> **Problem statement**
Every line from the start of the records below to the line containing "Sound 🔊 (706, 1102)" should be retyped exactly, that line included, and no others.

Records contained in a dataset
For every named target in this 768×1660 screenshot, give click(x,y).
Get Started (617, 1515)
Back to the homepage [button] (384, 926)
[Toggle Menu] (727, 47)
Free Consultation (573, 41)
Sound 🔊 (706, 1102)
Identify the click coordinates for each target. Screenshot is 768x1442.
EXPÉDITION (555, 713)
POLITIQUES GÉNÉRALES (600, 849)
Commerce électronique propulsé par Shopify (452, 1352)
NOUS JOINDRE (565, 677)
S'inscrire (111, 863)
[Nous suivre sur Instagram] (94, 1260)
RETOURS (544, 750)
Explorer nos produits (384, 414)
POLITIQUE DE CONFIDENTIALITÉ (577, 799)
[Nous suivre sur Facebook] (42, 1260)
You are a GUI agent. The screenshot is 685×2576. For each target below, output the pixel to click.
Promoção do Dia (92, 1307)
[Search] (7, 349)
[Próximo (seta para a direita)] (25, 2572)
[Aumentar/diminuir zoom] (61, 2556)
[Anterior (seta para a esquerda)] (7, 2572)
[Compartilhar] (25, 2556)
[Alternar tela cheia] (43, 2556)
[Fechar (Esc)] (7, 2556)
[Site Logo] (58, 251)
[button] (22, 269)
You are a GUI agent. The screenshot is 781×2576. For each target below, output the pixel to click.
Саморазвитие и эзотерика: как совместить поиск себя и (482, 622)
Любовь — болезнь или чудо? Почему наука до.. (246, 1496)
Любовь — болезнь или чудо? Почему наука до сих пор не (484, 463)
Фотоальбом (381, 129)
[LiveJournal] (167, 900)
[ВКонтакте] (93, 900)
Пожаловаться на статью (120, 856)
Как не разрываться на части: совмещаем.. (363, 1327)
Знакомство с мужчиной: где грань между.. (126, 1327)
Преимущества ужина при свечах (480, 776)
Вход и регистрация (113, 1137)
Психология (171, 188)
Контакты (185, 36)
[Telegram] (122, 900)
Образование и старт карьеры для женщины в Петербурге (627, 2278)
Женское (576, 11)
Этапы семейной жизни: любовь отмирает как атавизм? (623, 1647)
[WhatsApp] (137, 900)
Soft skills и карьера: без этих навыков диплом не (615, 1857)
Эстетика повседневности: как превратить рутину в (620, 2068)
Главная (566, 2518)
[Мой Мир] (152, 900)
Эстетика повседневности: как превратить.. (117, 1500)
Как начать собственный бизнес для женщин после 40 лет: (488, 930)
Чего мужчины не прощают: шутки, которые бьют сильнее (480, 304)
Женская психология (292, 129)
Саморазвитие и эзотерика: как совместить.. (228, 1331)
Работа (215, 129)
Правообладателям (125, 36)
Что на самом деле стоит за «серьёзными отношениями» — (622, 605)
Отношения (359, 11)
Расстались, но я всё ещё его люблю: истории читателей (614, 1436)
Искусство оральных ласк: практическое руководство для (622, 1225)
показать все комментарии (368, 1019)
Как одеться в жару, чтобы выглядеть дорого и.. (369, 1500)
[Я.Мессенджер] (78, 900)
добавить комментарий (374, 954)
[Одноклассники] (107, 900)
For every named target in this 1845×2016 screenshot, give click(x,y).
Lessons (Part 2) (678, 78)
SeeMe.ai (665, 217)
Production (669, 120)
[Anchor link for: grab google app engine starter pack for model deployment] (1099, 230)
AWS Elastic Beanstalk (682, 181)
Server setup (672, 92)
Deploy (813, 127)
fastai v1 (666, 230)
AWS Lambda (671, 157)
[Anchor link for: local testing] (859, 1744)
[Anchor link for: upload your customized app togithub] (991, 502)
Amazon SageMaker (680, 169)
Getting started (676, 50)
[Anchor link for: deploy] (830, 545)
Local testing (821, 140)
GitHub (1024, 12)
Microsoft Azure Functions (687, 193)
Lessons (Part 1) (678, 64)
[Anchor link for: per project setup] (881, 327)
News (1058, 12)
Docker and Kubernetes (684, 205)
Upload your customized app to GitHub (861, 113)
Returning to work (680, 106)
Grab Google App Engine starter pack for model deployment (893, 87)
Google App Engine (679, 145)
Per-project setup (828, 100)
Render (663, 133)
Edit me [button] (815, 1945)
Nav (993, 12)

> **Exercise answer**
For every named target in this 768×1660 screenshot, give click(x,y).
Get Started (617, 1515)
Back to the homepage [button] (384, 926)
[Toggle Menu] (727, 47)
Free Consultation (573, 41)
Sound 🔊 (706, 1102)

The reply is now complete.